Organ-specific bioconcentration factors must used with caution and take into consideration the contribution of the respective organs to the total body burden, the function of the organ and existing data on extrapolation factors to whole-body concentrations. The latter depend on the class of substances as well as species and organ-specific characteristics.
The task force has reviewed the state of the science in terrestrial bioaccumulation assessment following the results of an ILSI/HESI workshop on this subject. It is noted that the data available to date do not allow the setting of definitive criteria for terrestrial bioaccumulation. Additional research in this area is needed before any specific guidance can be developed.
The use of biomonitoring and environmental monitoring data for the bioacccumulation assessment is usually limited in the view of the task force. The detection of a substance in an organism is not per se an indication of a bioaccumulation potential. It is of paramount importance to correlate the levels of a substance in an organism with those in the surrounding environment and all potential sources of exposure before drawing any conclusions on a possible bioaccumulation.
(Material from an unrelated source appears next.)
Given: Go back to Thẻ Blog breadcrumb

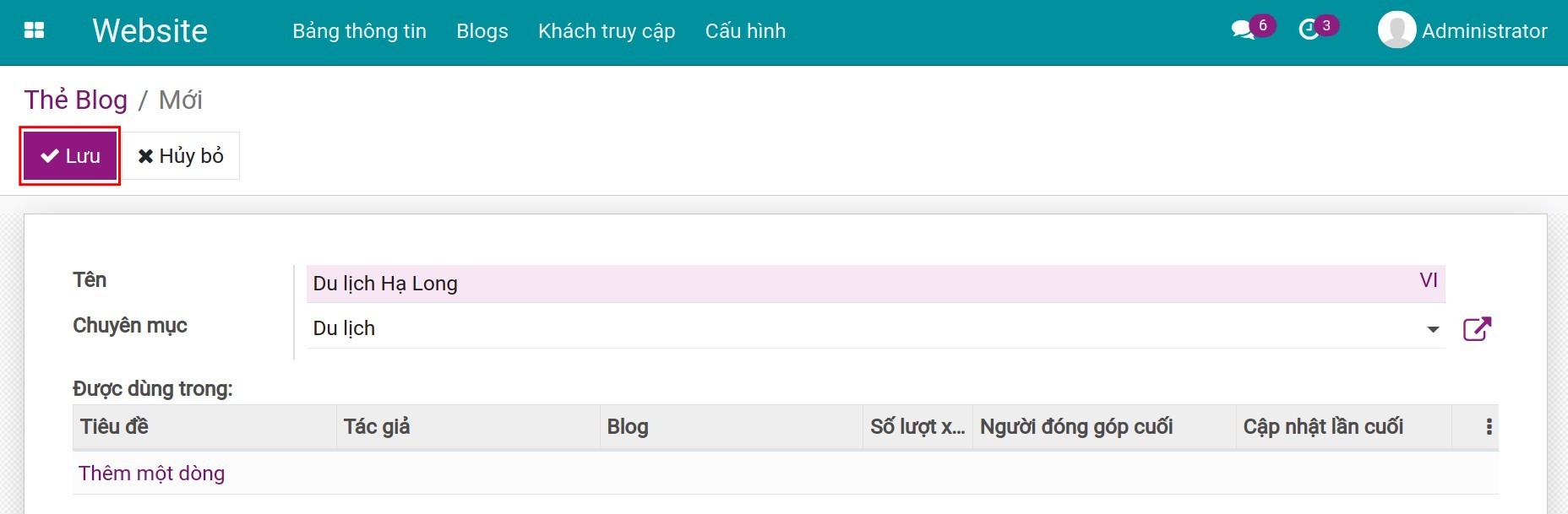Looking at the screenshot, I should click(x=75, y=100).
Results of biomonitoring and environmental monitoring studies could be used to consider the feasibility of a well-designed field study in the respective compartments of concern to determine a trophic magnification factor.
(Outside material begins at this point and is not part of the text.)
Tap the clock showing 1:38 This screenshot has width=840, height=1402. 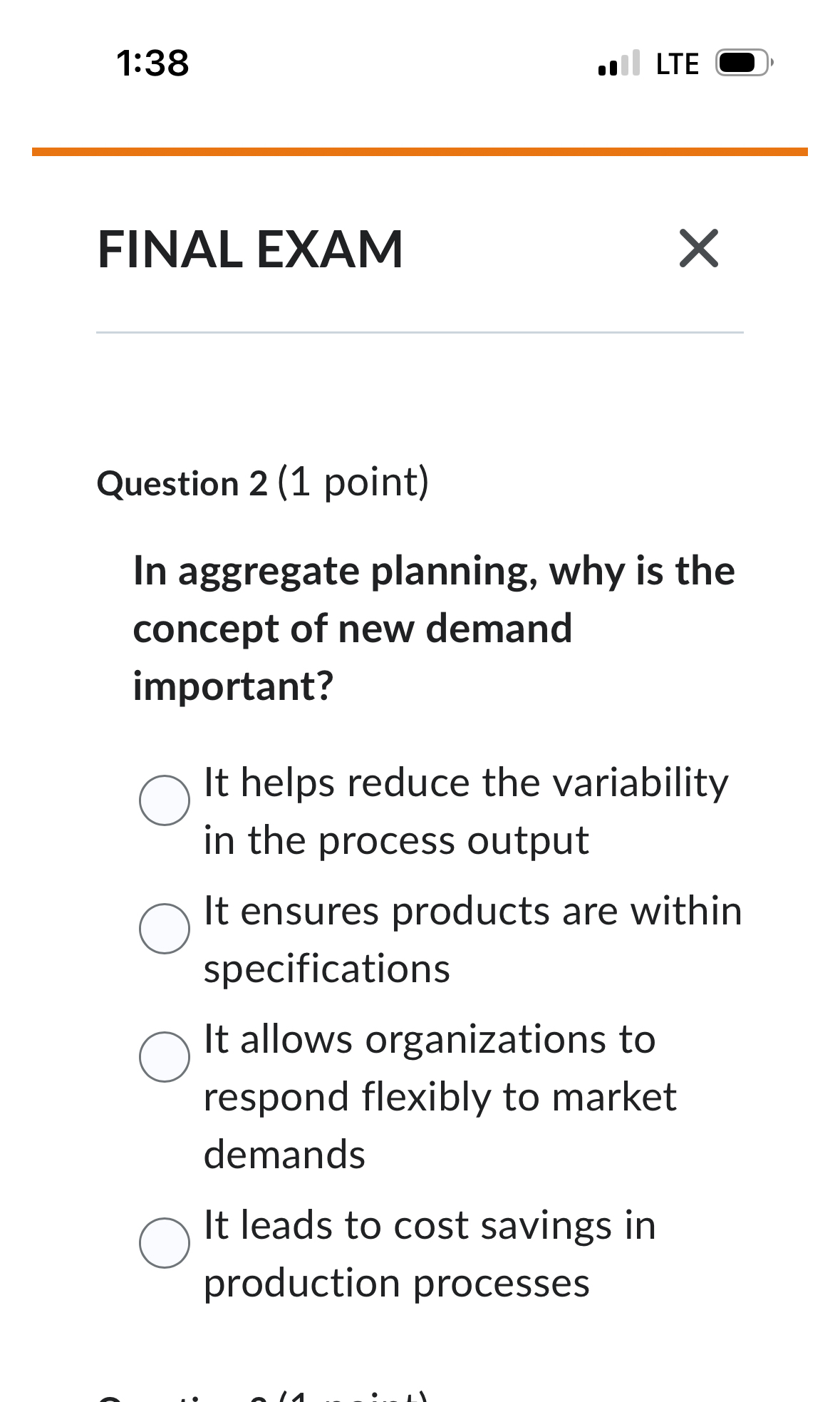point(153,63)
Results of mammalian repeated dose and toxicokinetic studies can contribute on a case-by-case basis to the assessment of the bioaccumulation potential. The task force has discussed some of the factors that can be considered for the assessment. Classical mammalian toxicokinetic studies give valuable information on the absorption, distribution, metabolism and elimination of a substance in particular for the assessment of bioaccumulation in terrestrial food chains. Some models have been described in the literature that associate toxicokinetic parameters, like elimination half-life, with the bioaccumulation behaviour of a substance. All models are dependent on relevant input parameters, that could be obtained from toxicokinetic studies, and have certain limitations and applicability domains. However, there remains a need for further research in this area.
Finally, a short list of research recommendations is given at the end of the report.